The film's dialectical theme, with a world divided between the wealthy and the poor, the managers and the workers, the Head and the Hand, may seem dated in these post-Marxist times, and its message that the head and the hand can do no good without the heart may seem a little romantic to more cynical ages, but the warnings about techno-demagoguery continue to have modern relevance.
The actors give typical silent-film performances, full of exaggerated expressions and broad gestures, but they express their characters' fragile humanity despite these mannerisms. Rudolf Klein-Rogge's unforgettable work as the evil genius Rotwang became the template for all subsequent mad-scientist performances.

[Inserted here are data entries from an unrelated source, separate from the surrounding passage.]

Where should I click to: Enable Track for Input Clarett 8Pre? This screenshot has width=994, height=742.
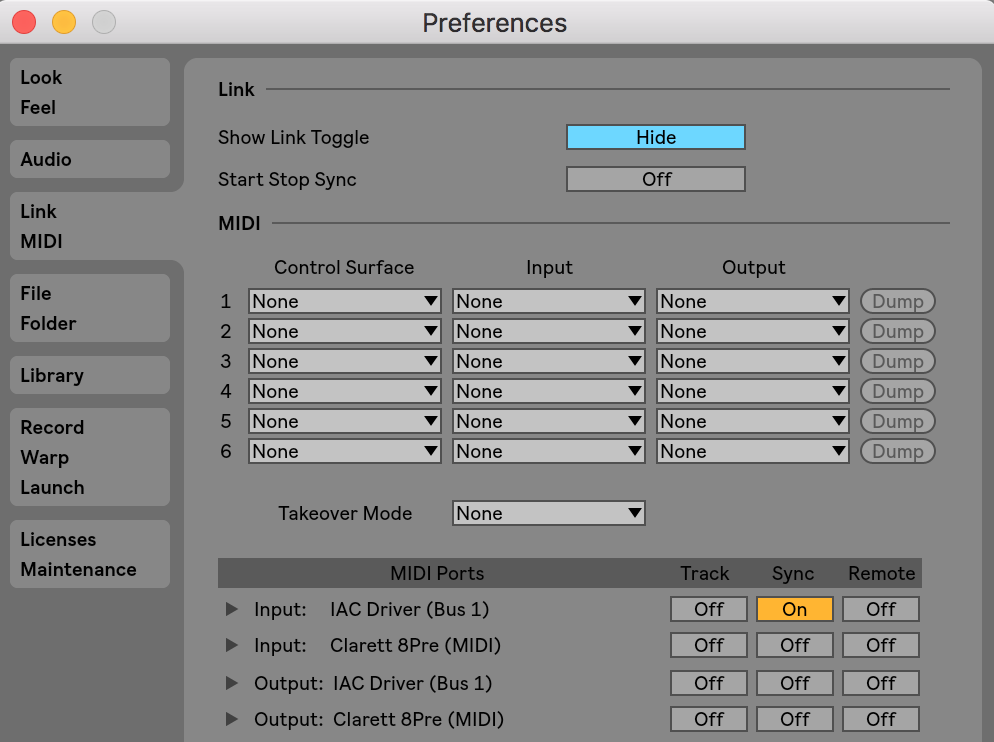(709, 646)
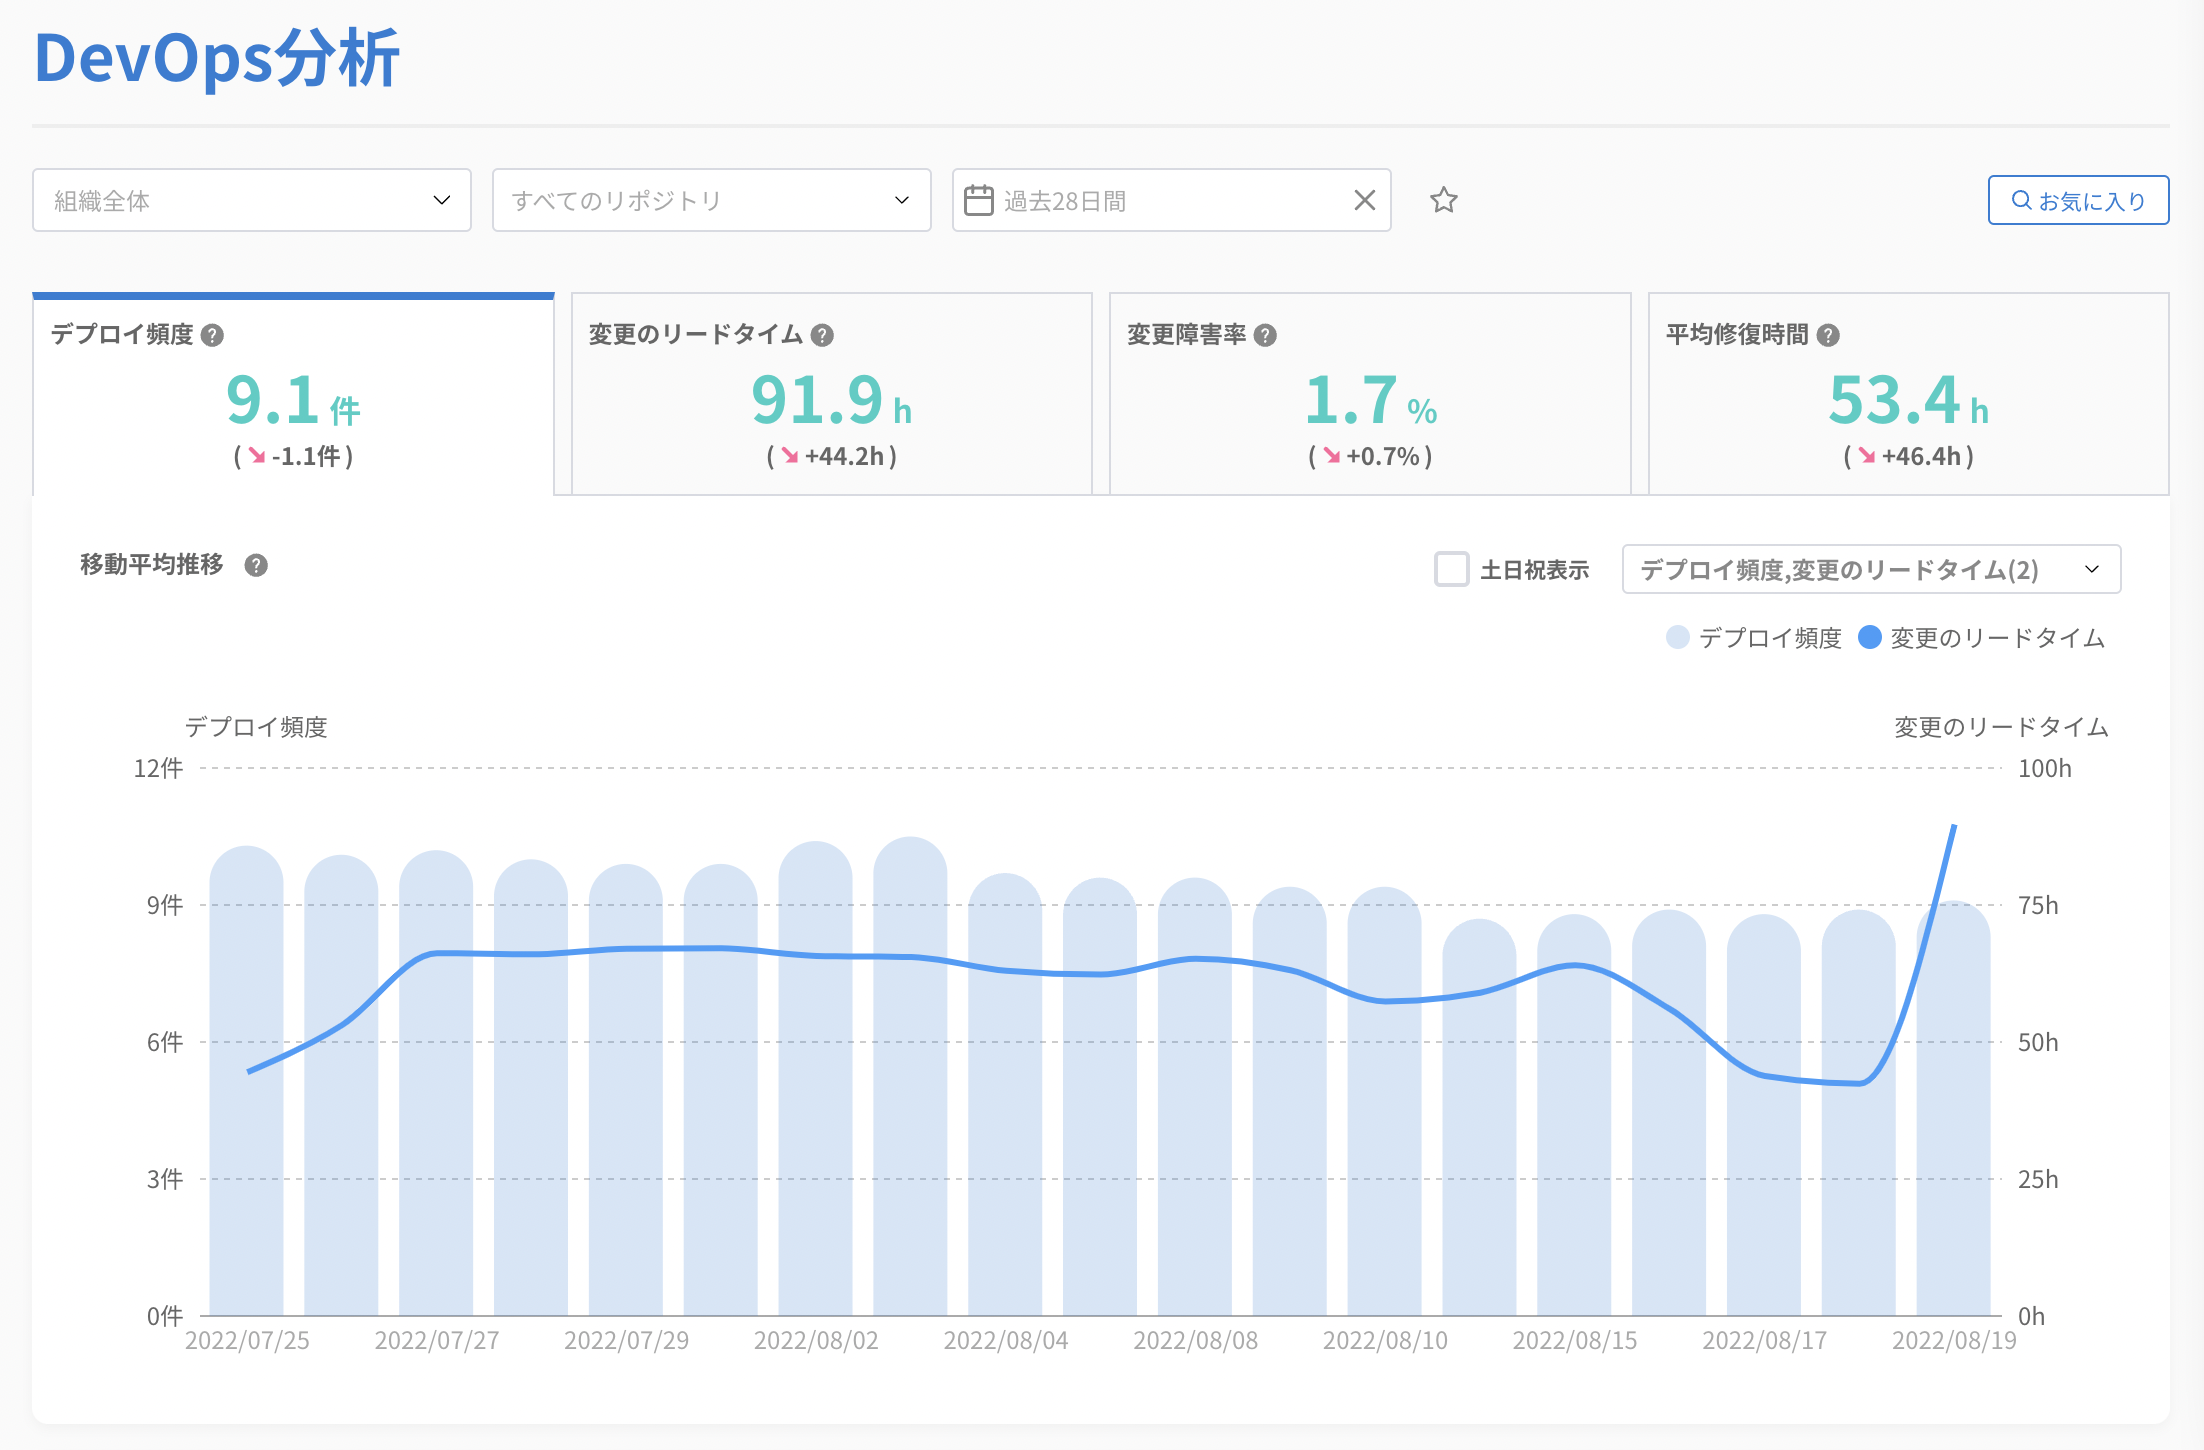This screenshot has height=1450, width=2204.
Task: Open the 組織全体 dropdown
Action: coord(251,200)
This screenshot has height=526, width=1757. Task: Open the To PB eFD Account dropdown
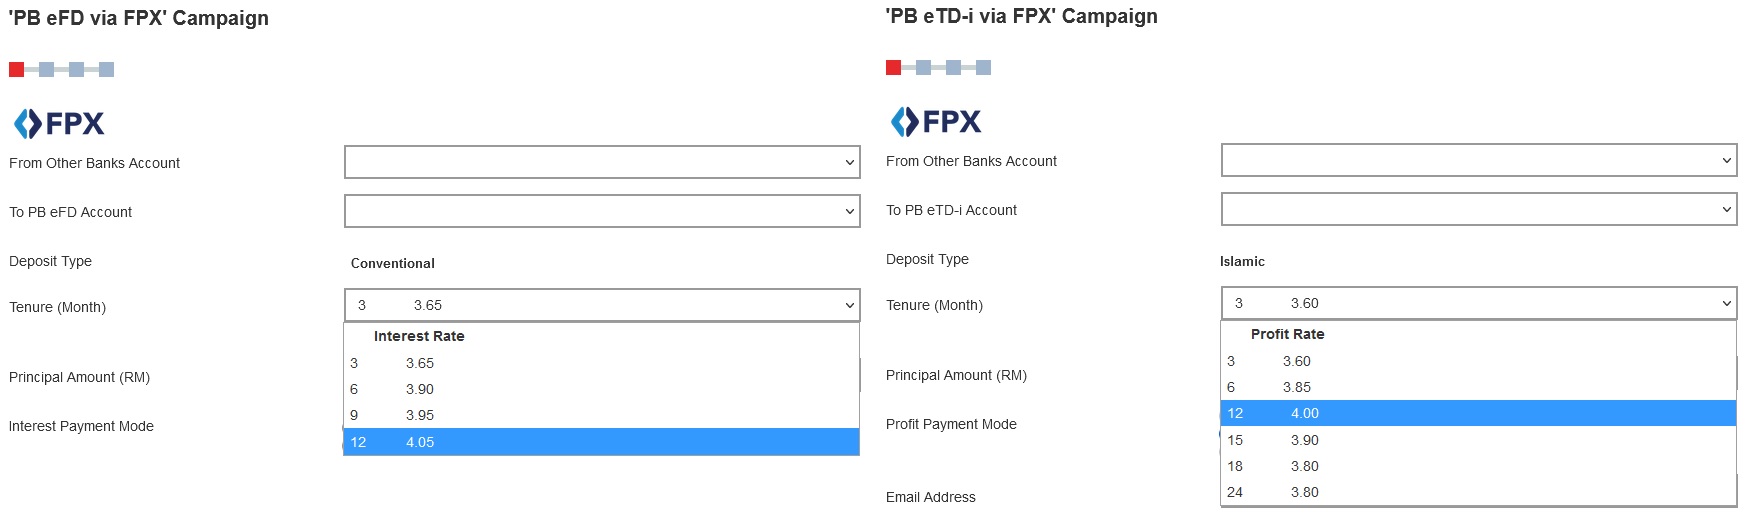click(x=602, y=211)
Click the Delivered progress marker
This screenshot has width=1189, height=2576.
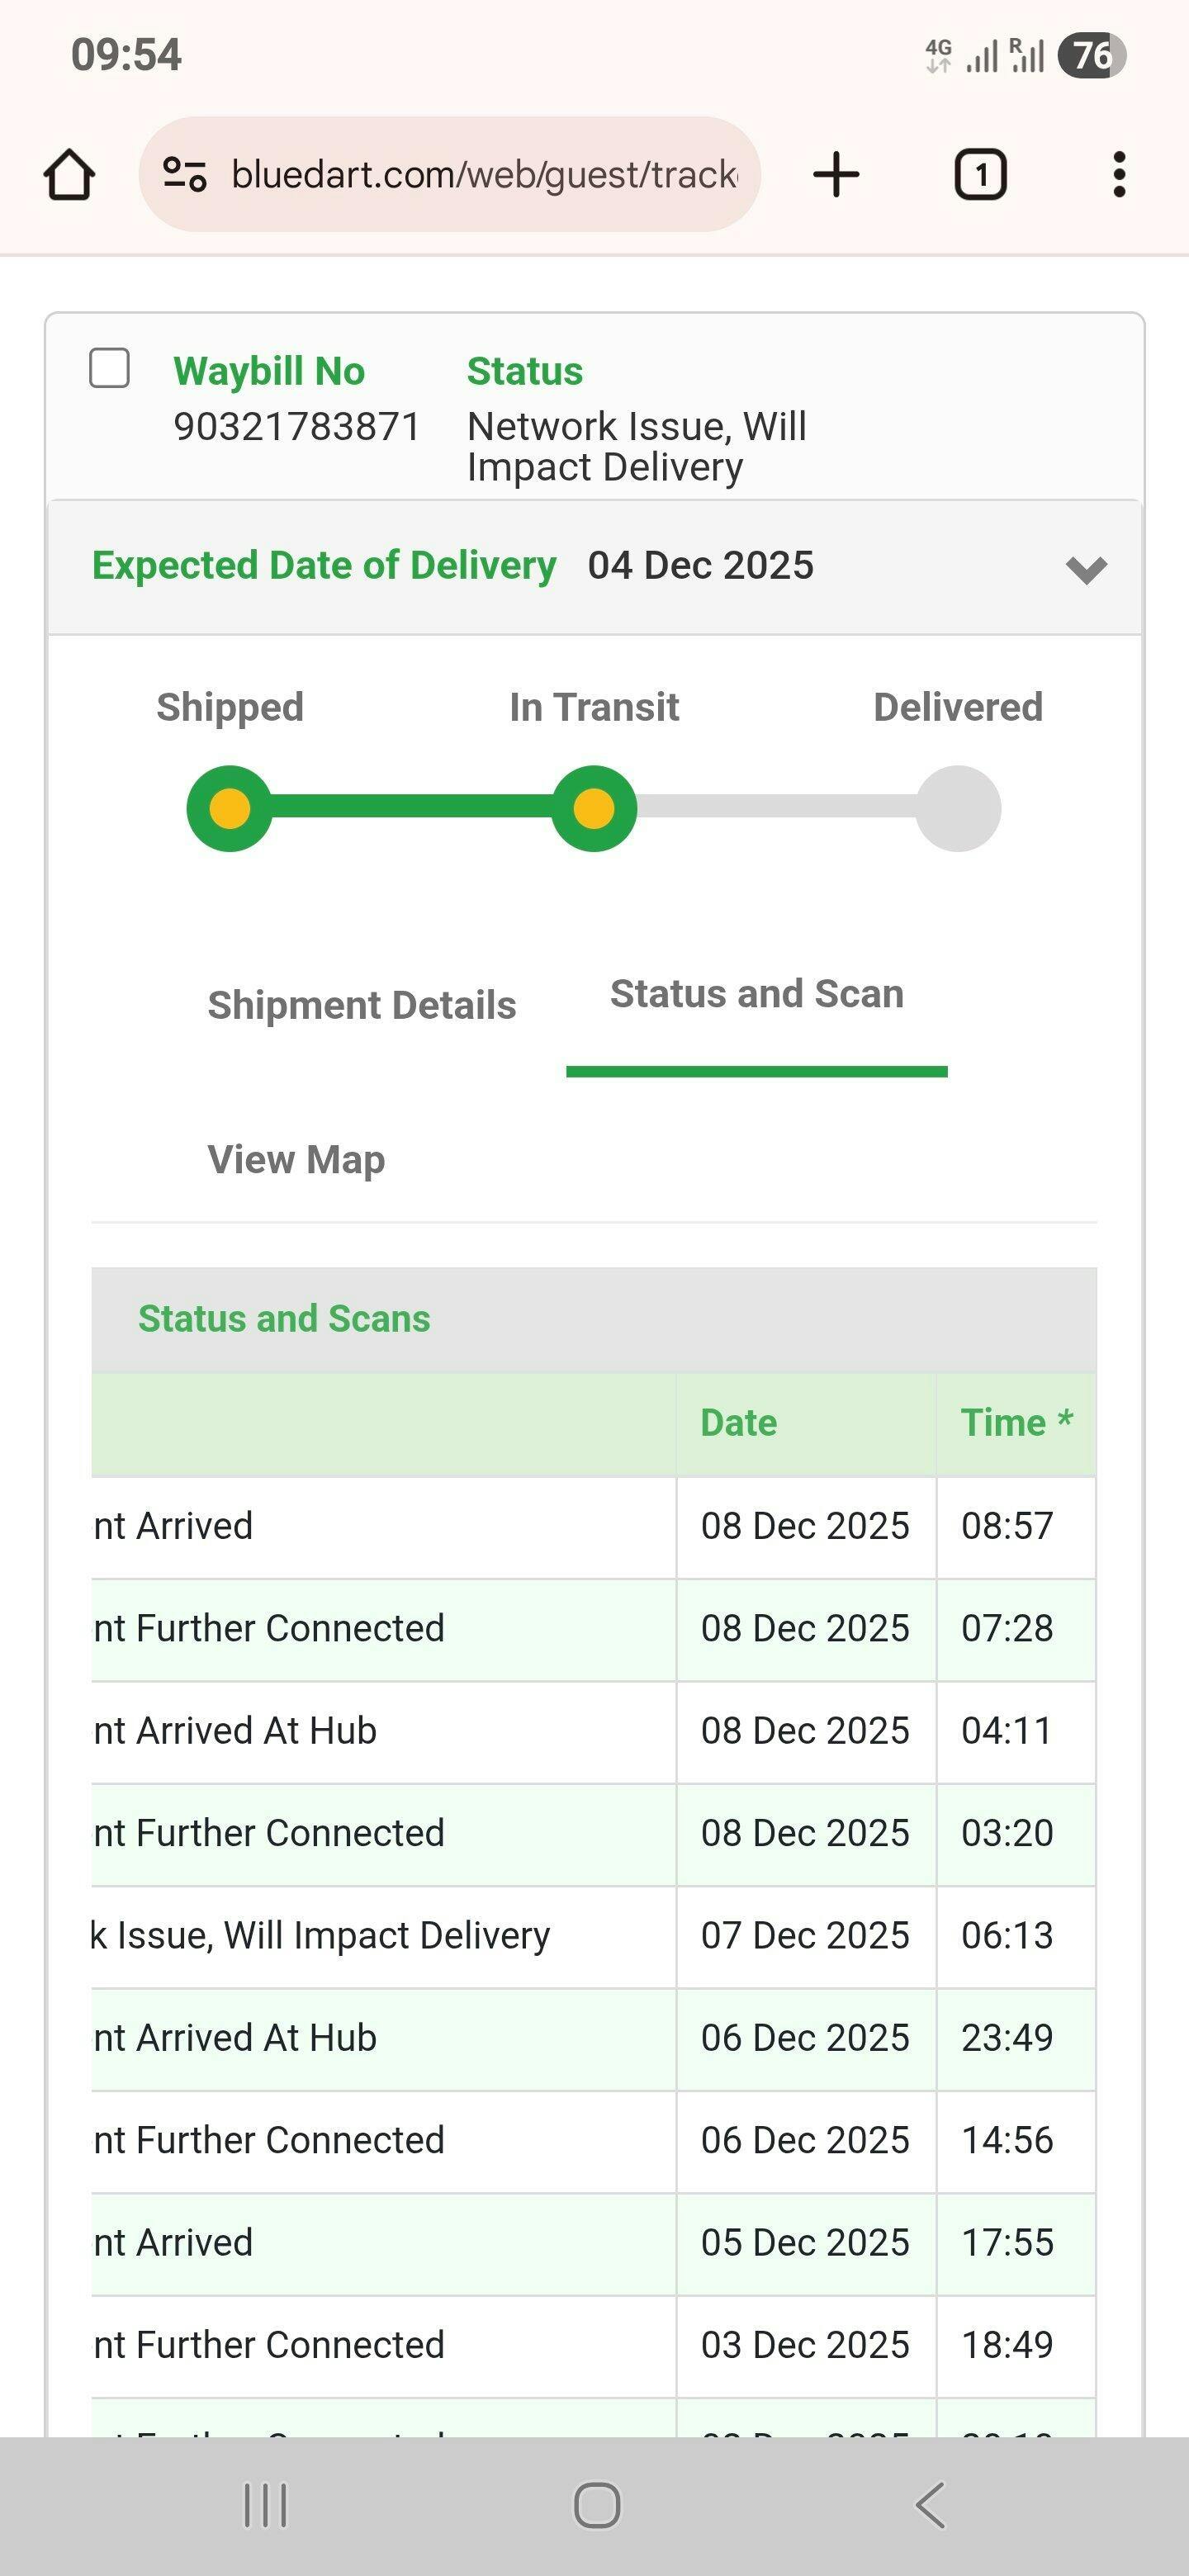[x=958, y=808]
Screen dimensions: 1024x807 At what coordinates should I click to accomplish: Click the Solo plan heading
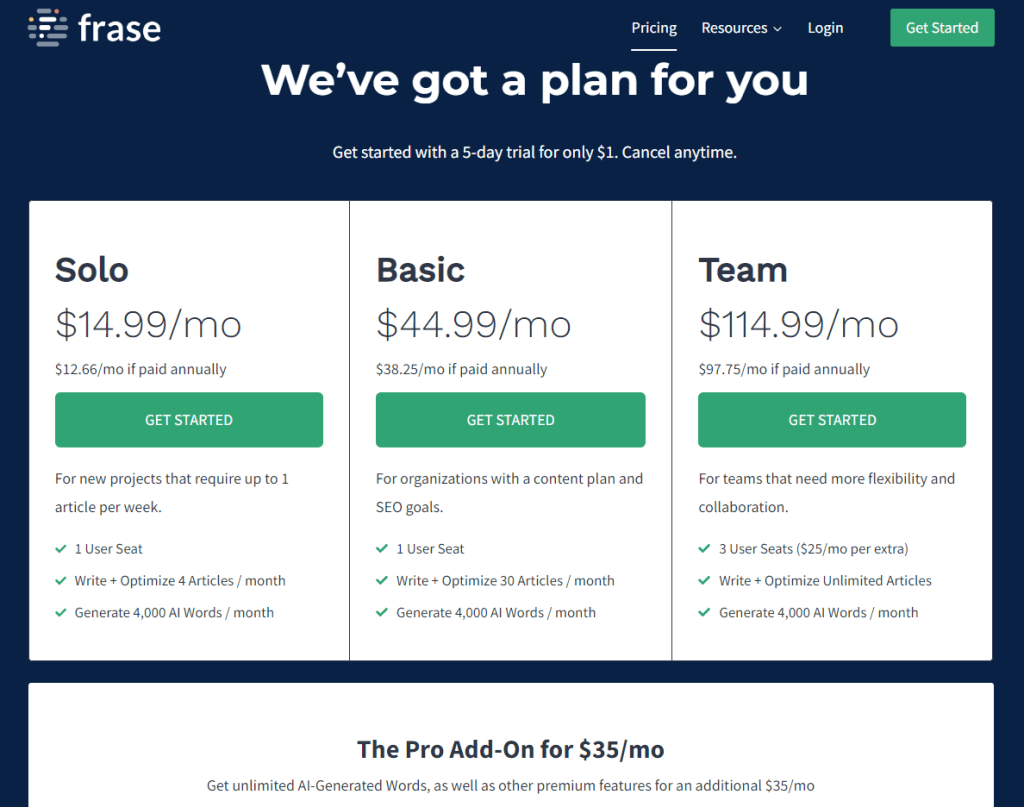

Despite being a critical and popular disappointment on its initial release, the film eventually gained cult status and was rediscovered by critics and audiences alike in the latter part of the 20th century. A number of incarnations of the film emerged over the years after the film's copyright expired in 1953. When it was re-released in the 1980s, some missing footage was restored and a synthesizer-heavy soundtrack by Giorgio Moroder was added, to much gnashing of critical teeth. The film has undergone more restorations in 2002 and 2008, with the latest still ongoing, each time adding some found footage, adding more clarity to the narrative and potency to the film.